I had a hard time taking this in. Is it true that people would likely monetize human blood and let the poor starve to death? YES. Do I need to face that when I am trying to escape that very piece of news right now? NOT REALLY.
I will give Sam Neill his flowers as Charles Bromley, our evil CEO. He breathes life into a bloodless, heartless villain. The character is written as being a bit one-note (he’s evil, full stop), but Neill manages to draw us in despite these limitations. Ethan Hawke is incredible as usual. I have a hard time criticizing him. I think it’s because he gives every performance his all, no matter the movie, and I have always been impressed with his choices. I can only hope he has an Oscar on the way soon, but he seems content in his current era playing villains and whatnot.
This brings me finally to Willem Dafoe. It would be a pleasure to simply end every newsletter with a look at the man, the myth, the legend that he is. Dafoe’s character is funny to me. In most post-apocalyptic narratives, the source for a cure is a young woman or girl (Last of Us, Children of Men, Resident Evil etc.) But here we’re given a middle-aged mechanic named Elvis. Elvis manages to get himself into an accident and reverse his vampirism. It takes Edward to figure out that the cure itself is controlled exposure to sunlight.
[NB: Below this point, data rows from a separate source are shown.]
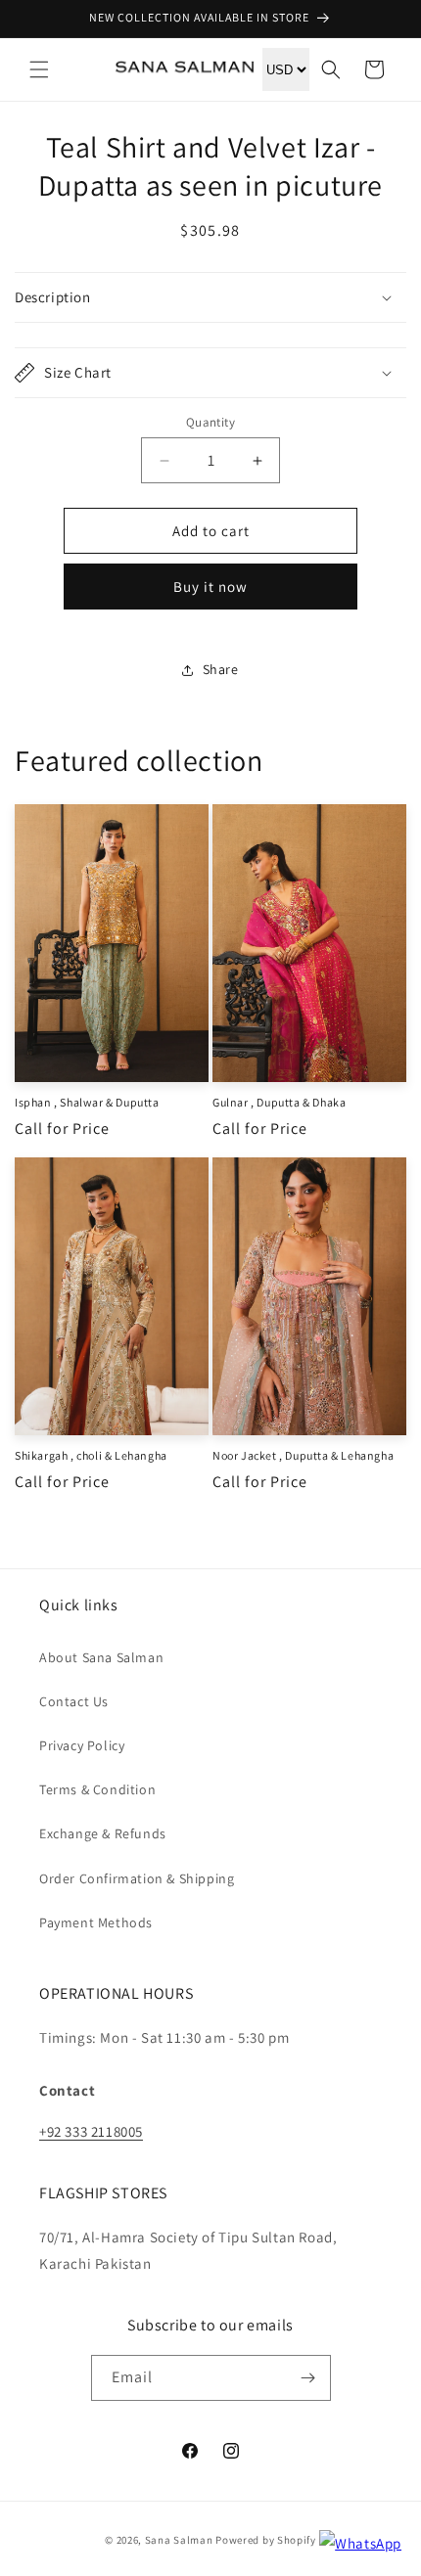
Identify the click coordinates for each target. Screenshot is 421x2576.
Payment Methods (96, 1922)
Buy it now (210, 586)
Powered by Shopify (265, 2540)
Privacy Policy (81, 1745)
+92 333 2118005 (91, 2131)
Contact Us (74, 1701)
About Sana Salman (101, 1657)
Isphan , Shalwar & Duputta (87, 1102)
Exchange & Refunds (102, 1833)
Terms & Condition (97, 1789)
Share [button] (221, 669)
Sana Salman (179, 2540)
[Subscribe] (308, 2378)
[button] (39, 69)
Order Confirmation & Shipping (136, 1878)
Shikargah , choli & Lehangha (91, 1455)
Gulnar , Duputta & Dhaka (279, 1102)
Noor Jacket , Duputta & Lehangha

I don’t want to waste time on this, but basically, getting as near death as possible, burning in the sunlight, will turn a vampire human again.
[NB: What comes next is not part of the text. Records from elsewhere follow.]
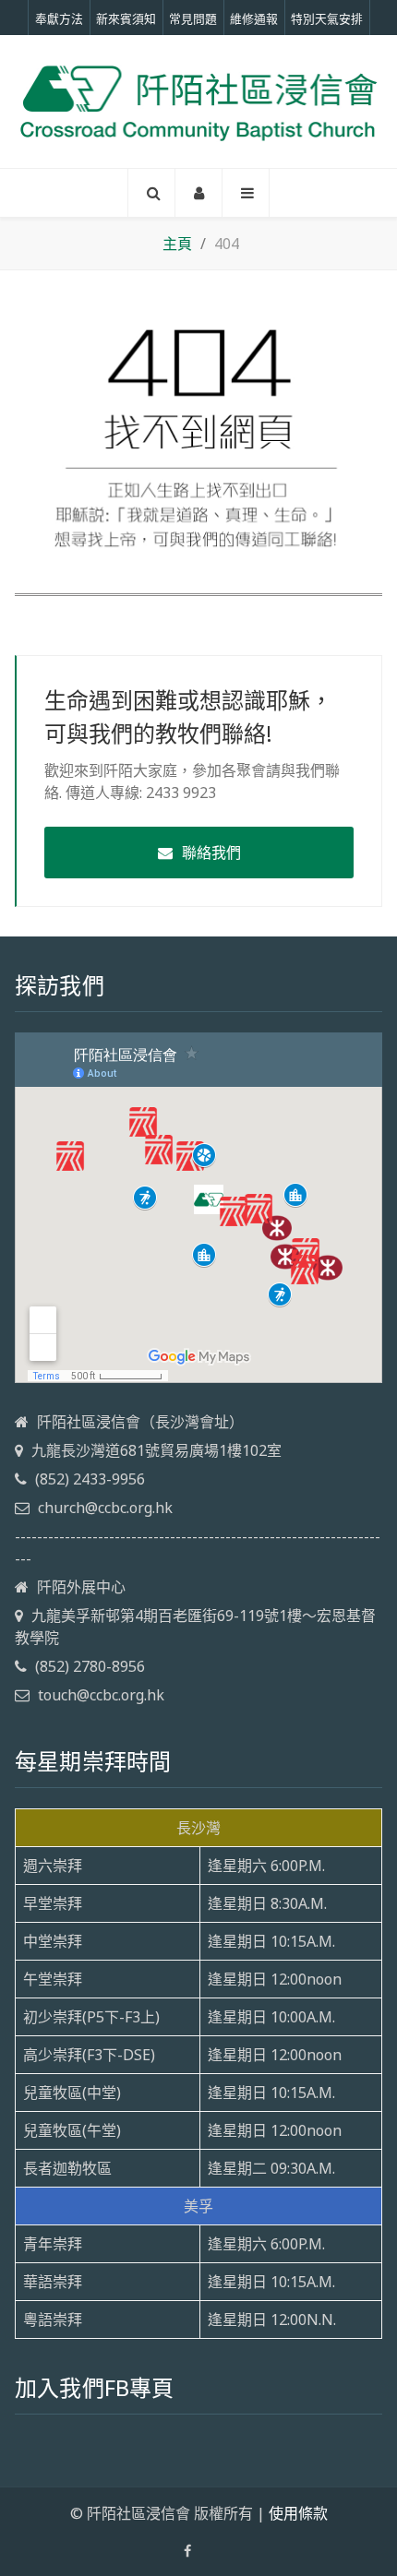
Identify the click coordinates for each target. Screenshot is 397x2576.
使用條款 (298, 2513)
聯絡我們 (211, 852)
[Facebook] (187, 2551)
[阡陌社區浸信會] (198, 101)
(I won’t lie to you, this makes me think of Uncle Eddie in Christmas Vacation explaining why his daughter isn’t cross-eyed anymore. "She falls down a well, her eyes go cross. She gets kicked by a mule. They go back. I don't know...")
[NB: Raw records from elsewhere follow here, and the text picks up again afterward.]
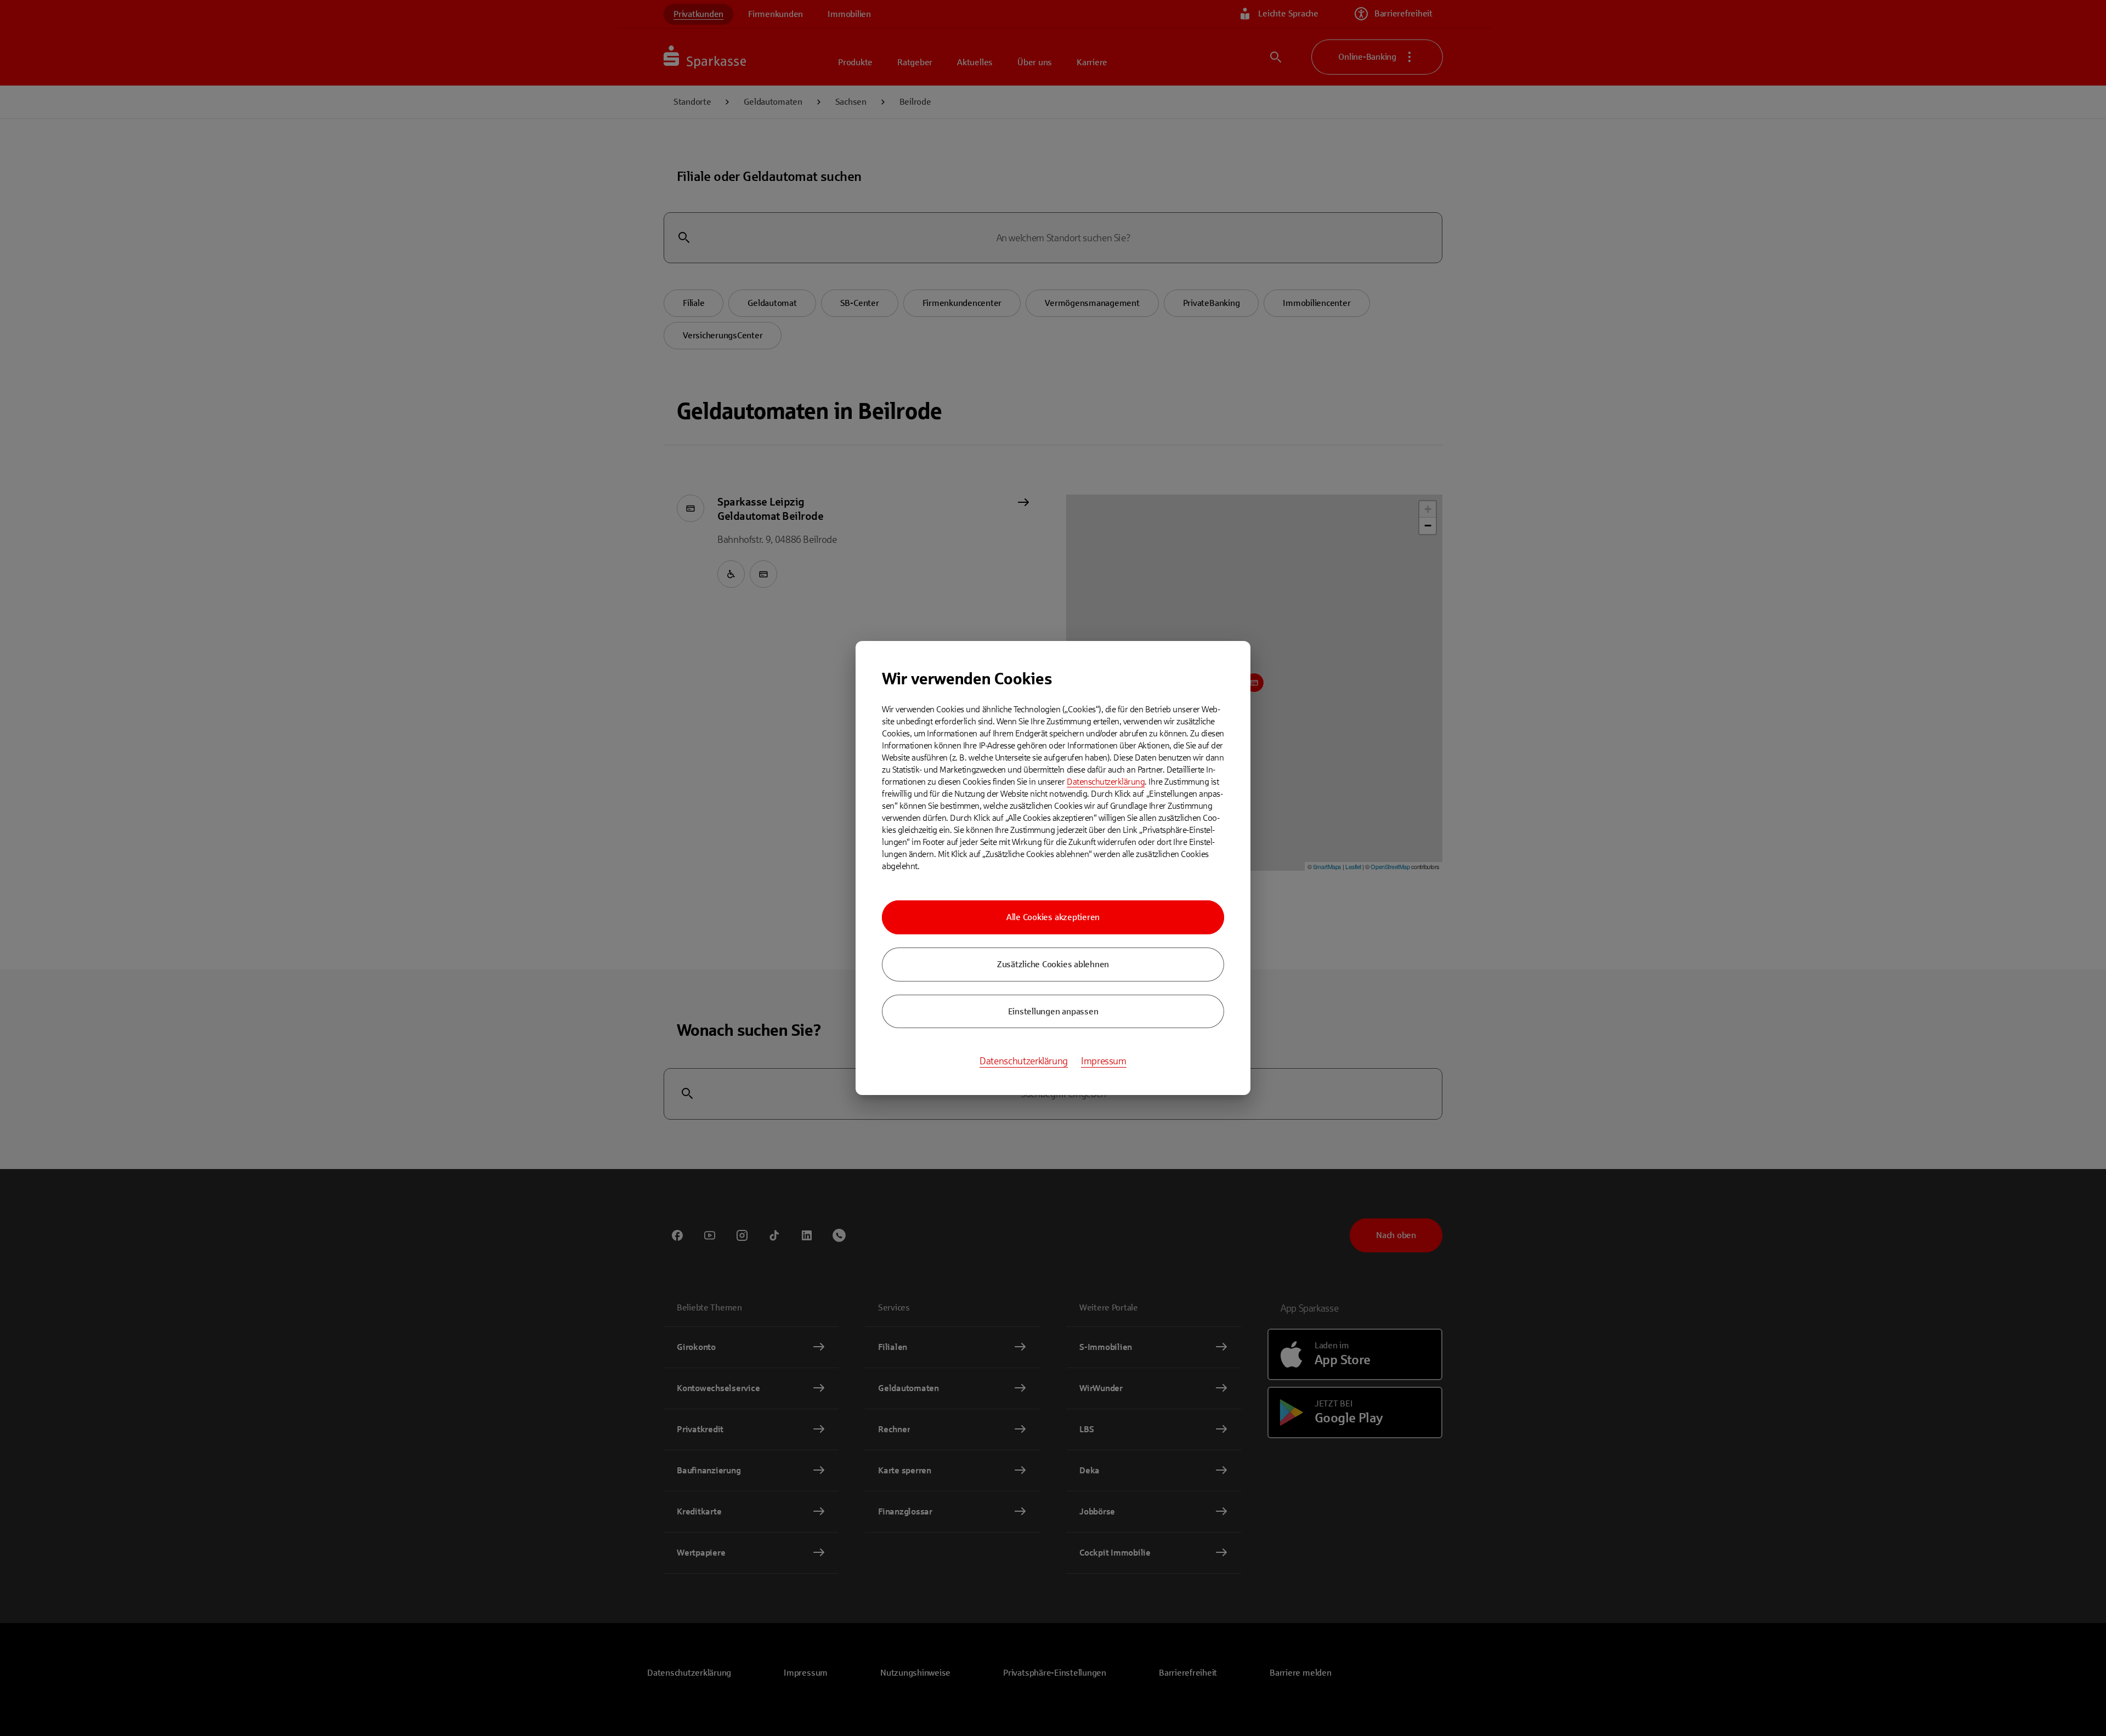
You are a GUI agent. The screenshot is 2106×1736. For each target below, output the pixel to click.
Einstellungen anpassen (1053, 1011)
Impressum (1103, 1061)
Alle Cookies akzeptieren (1053, 917)
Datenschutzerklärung (1106, 781)
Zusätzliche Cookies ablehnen (1053, 964)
Anyway, Elvis is the key, and it’s a fun twist on the typical trope of someone innocent saving humanity. I think that’s sort of the overall vibe for this movie. The narrative choices are interesting. The idea is unique and fun— I can’t imagine a movie like this now being released in theaters up against some bullshit like Avatar. The ingredients are all there, but it misses the mark in enough areas that the end product is shaky. Bromley’s relationship with his daughter has no purpose other than to prove that he is evil, and we already know that. The loss of almost the entire supporting cast somehow feels predictable; I think because it leaves only a romantic relationship standing (yawn). And the world is almost so impressively rich that there are other loose ends I wish had been tied up by the end. …But maybe they thought they’d get a sequel.
What I will say is that Daybreakers gave me a lot to think about. A lot to yap about. A lot to write about. And to me, that is an excellent marker of a movie that is worthwhile. I don’t think films need to be perfect, but they need to have meat on the bone for us to pick at and fight over. I’ve been turning this one over in my head for days, so I’d of course love to hear from all of you. Am I giving it too much grace? Not enough? Let me know in the comments.
I love the idea of vegan vampires. It sounds like a bit from “what we do in the shadows.”
I love Daybreakers. The finale, I think, was a little overblown, with way too many twists and reversals. But it is overall a great mid-budget genre movie that screams cult classic. I'm hoping one day the Spierigs will make a sequel.